PROCEEDINGS OF THE NATIONAL ACADEMY OF SCIENCES OF THE UNITED STATES OF AMERICA, v.111, no.49, pp.17612 - 17617
Publisher
NATL ACAD SCIENCES
Abstract
Pancreatic islets secrete hormones that play a key role in regulating
blood glucose levels (glycemia). Age-dependent impairment of
islet function and concomitant dysregulation of glycemia are
major health threats in aged populations. However, the major
causes of the age-dependent decline of islet function are still
disputed. Here we demonstrate that aging of pancreatic islets in
mice and humans is notably associated with inflammation and
fibrosis of islet blood vessels but does not affect glucose sensing
and the insulin secretory capacity of islet beta cells.

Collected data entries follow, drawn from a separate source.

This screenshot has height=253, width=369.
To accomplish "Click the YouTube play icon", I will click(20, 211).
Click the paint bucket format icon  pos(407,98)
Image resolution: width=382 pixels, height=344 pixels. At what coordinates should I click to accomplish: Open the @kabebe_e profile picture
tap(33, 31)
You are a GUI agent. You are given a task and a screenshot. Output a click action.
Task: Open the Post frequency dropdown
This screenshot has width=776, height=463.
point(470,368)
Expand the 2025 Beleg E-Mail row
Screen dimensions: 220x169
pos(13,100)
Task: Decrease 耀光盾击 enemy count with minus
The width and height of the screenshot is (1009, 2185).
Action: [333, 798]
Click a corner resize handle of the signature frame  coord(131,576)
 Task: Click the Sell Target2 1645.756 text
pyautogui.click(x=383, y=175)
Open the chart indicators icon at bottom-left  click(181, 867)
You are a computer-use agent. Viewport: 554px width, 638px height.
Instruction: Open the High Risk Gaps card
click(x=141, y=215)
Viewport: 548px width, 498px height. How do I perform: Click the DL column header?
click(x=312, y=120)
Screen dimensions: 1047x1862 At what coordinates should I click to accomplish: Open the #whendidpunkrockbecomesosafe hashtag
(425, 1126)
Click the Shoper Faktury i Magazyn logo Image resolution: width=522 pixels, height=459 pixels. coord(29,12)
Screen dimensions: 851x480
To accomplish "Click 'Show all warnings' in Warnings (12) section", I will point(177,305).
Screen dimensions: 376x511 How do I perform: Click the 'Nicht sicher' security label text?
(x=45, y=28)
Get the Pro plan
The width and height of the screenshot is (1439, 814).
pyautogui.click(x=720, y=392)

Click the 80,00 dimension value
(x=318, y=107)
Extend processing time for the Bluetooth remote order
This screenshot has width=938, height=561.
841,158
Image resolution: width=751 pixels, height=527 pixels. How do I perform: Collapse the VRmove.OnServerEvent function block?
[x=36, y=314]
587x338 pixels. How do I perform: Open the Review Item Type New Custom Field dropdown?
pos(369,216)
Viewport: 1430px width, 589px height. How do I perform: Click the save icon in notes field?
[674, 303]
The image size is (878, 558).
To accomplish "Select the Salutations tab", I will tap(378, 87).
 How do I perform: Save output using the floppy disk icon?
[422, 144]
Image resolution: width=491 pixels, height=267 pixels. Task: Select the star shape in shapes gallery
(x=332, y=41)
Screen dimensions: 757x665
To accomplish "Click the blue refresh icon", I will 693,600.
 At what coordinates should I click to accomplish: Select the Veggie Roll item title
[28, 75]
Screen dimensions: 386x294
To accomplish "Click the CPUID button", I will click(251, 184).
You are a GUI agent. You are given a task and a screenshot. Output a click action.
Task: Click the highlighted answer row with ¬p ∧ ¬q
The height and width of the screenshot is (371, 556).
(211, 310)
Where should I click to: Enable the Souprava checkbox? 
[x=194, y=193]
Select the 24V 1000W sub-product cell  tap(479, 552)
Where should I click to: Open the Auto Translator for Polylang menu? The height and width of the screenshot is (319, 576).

Accordingly,
when transplanted into the anterior chamber of the eye of young
mice with diabetes, islets from old mice are revascularized with
healthy blood vessels, show strong islet cell proliferation, and fully
restore control of glycemia. Our results indicate that beta cell
function does not decline with age and suggest that islet function
is threatened by an age-dependent impairment of islet vascular
function. Strategies to mitigate age-dependent dysregulation in
glycemia should therefore target systemic and/or local inflammation
and fibrosis of the aged islet vasculature.